Door Henk Wolf
Het Nederlands heeft twee soorten gezegden, althans dat is al heel lang de aanname in de schoolgrammatica (maar zie hier voor wat kritiek op dat idee): werkwoordelijke en naamwoordelijke.
Bij een werkwoordelijk gezegde zit de centrale mededeling over het onderwerp in het hoofdwerkwoord: het onderwerp ‘doet’ iets. Bij een naamwoordelijk gezegde zit de centrale mededeling in iets anders dan een werkwoord: het onderwerp ‘doet’ niet iets, maar ‘is’ iets.
In allerlei zinstypen is er bij Nederlandse naamwoordelijke gezegden wel nog een extra werkwoord nodig om de zin af te maken. Zo’n koppelwerkwoord kan ook nog informatie toevoegen, bijvoorbeeld over tijd of aspect.
Een paar voorbeelden:
- Jan slaapt. <zin met een werkwoordelijk gezegde>
- Jan kust z’n vrouw. <zin met een werkwoordelijk gezegde en een noodzakelijke aanvulling>
- Jan aardig. <onvolledige zin met een naamwoordelijk gezegde>
- Jan is aardig. <zin met een naamwoordelijk gezegde en het koppelwerkwoord zijn>
- Jan wordt aardig. <zin met een naamwoordelijk gezegde en het koppelwerkwoord worden, dat ook nog iets zegt over toekomende tijd of veranderingsaspect>
Doorgaans is het redelijk duidelijk of een werkwoord deel uitmaakt van een werkwoordelijk of van een naamwoordelijk gezegde, maar dat geldt niet altijd. Neem de volgende voorbeelden van internet:
- Deze lege gebouwen betekenen een verspilling van ruimte.
- De acties van de boeren vormen een gevaar voor het demonstratierecht.
De werkwoorden betekenen en vormen zijn duidelijk ontstaan als zelfstandige werkwoorden, met een mededelende functie. Betekenen is vanouds zoiets als ‘aanduiden’, ‘verwijzen naar’, ‘het teken vormen voor’. Vormen is vanouds iets als ‘maken’, ’tot stand brengen’. Ze hadden in die betekenissen vanouds een lijdend voorwerp nodig als aanvulling om een zin compleet te maken.

**Opdrachten:**
1. Welk koppelwerkwoord zegt volgens de tekst over gezegden ook iets over toekomende tijd of veranderingsaspect?
2. Bewerk het stuk uit de tekst over gezegden dat begint met "Bij een werkwoordelijk" en doorloopt tot en met "tijd of aspect.". Vervang daarin elke keer "onderwerp" door "subject".
3. Klopt elke bewering hieronder volgens de tekst over gezegden? Antwoord telkens met ja of nee en citeer de woorden uit de tekst die de doorslag geven.
(a) "Jan aardig." is een onvolledige zin.
(b) Vormen betekende vanouds zoiets als 'aanduiden'.
(c) Bij een werkwoordelijk gezegde zit de centrale mededeling in het hoofdwerkwoord.
Het materiaal staat los van de tekst over gezegden.

**Verzameld materiaal:**
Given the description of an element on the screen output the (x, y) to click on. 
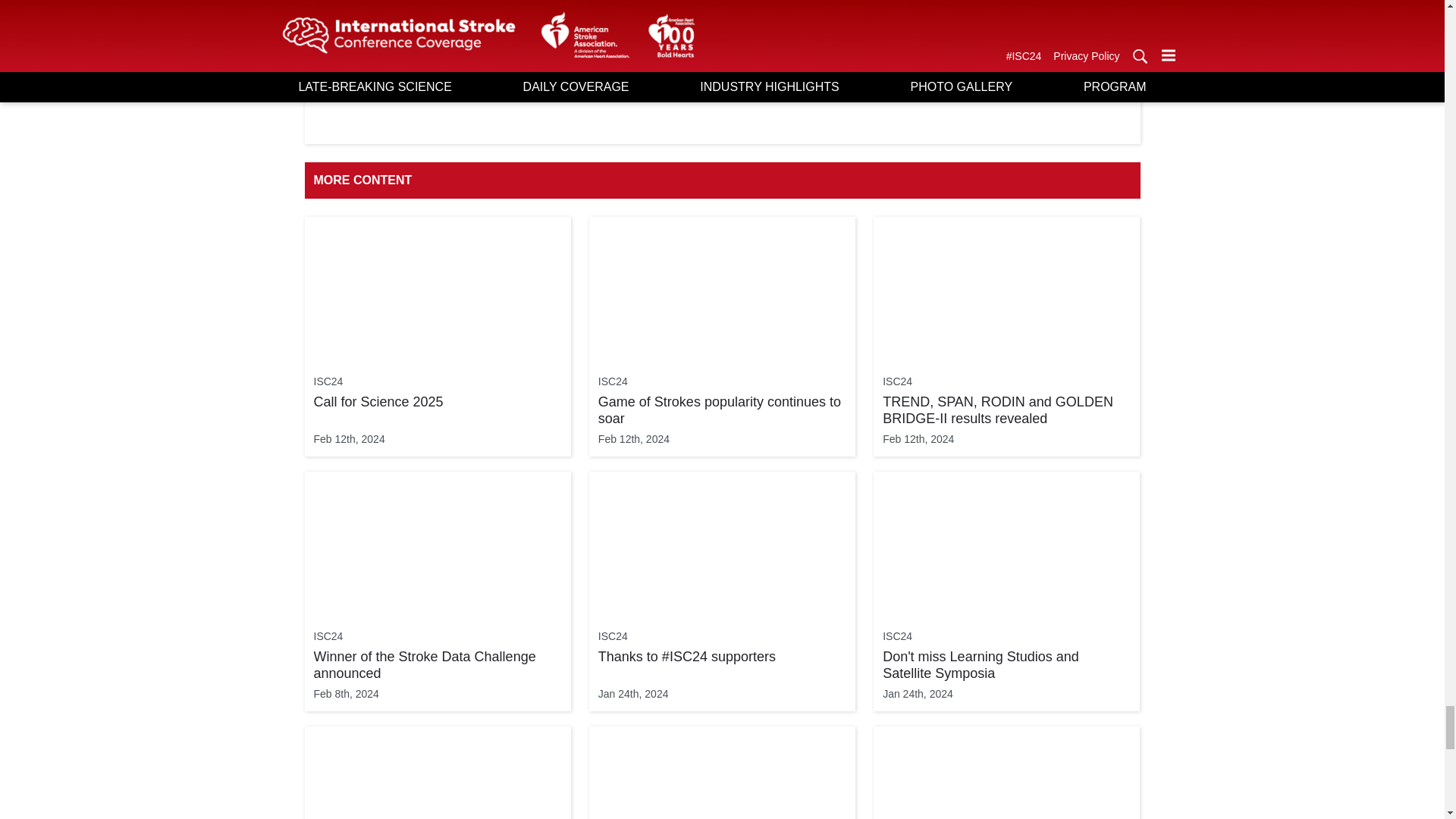
ISC24 (612, 381)
Late-Breaking Science (543, 69)
ISC24 (328, 381)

**Antwoorden per opdracht:**
1. Het koppelwerkwoord worden.

2.
Bij een werkwoordelijk gezegde zit de centrale mededeling over het subject in het hoofdwerkwoord: het subject ‘doet’ iets. Bij een naamwoordelijk gezegde zit de centrale mededeling in iets anders dan een werkwoord: het subject ‘doet’ niet iets, maar ‘is’ iets.
In allerlei zinstypen is er bij Nederlandse naamwoordelijke gezegden wel nog een extra werkwoord nodig om de zin af te maken. Zo’n koppelwerkwoord kan ook nog informatie toevoegen, bijvoorbeeld over tijd of aspect.

3.
(a) Ja: "onvolledige zin met een naamwoordelijk gezegde".
(b) Nee: "Vormen is vanouds iets als ‘maken’, ’tot stand brengen’."
(c) Ja: "Bij een werkwoordelijk gezegde zit de centrale mededeling over het onderwerp in het hoofdwerkwoord".